I assume it is that U+20000-2A6D6 range that people are complaining
about.

So, we do have a bug, and we are probably going to need to fix it in
8.0.X.

I apologize to people who reported this problem and I wasn't attentive
to the seriousness of it.

--  Bruce Momjian                        |  http://candle.pha.pa.us                |  (610)
359-1001+  If your life is a hard drive,     |  13 Roberts Road +  Christ can be your backup.        |  Newtown Square,
Pennsylvania19073
 


From:
Peter Eisentraut
Date:

Bruce Momjian wrote:
> So, we do have a bug, and we are probably going to need to fix it in
> 8.0.X.

This has never worked in all the years we have had Unicode 
functionality, so I don't understand why we have to rush to fix it now.  
Certainly, it ought to be fixed, but not in a minor release.

-- 
Peter Eisentraut
http://developer.postgresql.org/~petere/


From:
Tom Lane
Date:

Peter Eisentraut <> writes:
> Bruce Momjian wrote:
>> So, we do have a bug, and we are probably going to need to fix it in
>> 8.0.X.

> This has never worked in all the years we have had Unicode 
> functionality, so I don't understand why we have to rush to fix it now.  
> Certainly, it ought to be fixed, but not in a minor release.
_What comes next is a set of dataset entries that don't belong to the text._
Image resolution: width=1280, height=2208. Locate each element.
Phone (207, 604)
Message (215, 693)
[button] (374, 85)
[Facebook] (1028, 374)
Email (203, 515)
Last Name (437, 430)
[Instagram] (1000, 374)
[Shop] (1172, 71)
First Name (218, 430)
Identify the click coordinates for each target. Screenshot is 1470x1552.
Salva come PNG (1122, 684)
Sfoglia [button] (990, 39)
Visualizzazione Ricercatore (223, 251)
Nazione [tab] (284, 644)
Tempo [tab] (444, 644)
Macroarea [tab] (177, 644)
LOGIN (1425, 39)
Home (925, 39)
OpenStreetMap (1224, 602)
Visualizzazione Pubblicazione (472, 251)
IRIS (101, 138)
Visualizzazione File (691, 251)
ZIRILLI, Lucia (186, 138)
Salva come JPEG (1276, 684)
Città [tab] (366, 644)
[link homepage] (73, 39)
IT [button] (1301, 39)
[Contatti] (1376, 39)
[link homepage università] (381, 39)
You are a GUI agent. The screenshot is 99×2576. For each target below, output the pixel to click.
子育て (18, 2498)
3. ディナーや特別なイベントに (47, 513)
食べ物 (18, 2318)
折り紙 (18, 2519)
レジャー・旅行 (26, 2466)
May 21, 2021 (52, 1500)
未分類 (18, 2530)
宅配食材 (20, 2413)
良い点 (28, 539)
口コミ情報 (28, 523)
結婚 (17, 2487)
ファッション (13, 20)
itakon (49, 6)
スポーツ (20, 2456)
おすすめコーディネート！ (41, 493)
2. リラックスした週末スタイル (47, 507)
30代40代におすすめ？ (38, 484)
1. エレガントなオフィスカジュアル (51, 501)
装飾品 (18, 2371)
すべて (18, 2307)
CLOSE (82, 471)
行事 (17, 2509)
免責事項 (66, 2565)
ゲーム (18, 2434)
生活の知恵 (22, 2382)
The reasons why we rejected applying John's patch at the tail end
of the 8.0 cycle are still valid: it is a new feature and there
is nontrivial risk of introducing new bugs (more specifically,
exposing bits of the system that aren't prepared for more-than-16-bit
characters).

I'm fine with changing it in the 8.1 cycle, but I think a back-patch
would be folly. 
        regards, tom lane


From:
"Marc G. Fournier"
Date:

On Sun, 10 Apr 2005, Peter Eisentraut wrote:

> Bruce Momjian wrote:
>> So, we do have a bug, and we are probably going to need to fix it in
>> 8.0.X.
>
> This has never worked in all the years we have had Unicode
> functionality, so I don't understand why we have to rush to fix it now.
> Certainly, it ought to be fixed, but not in a minor release.

Agreed ... this is extending an existing feature to include a broader 
charset, not fixing a but ...

----
Marc G. Fournier           Hub.Org Networking Services (http://www.hub.org)
Email:            Yahoo!: yscrappy              ICQ: 7615664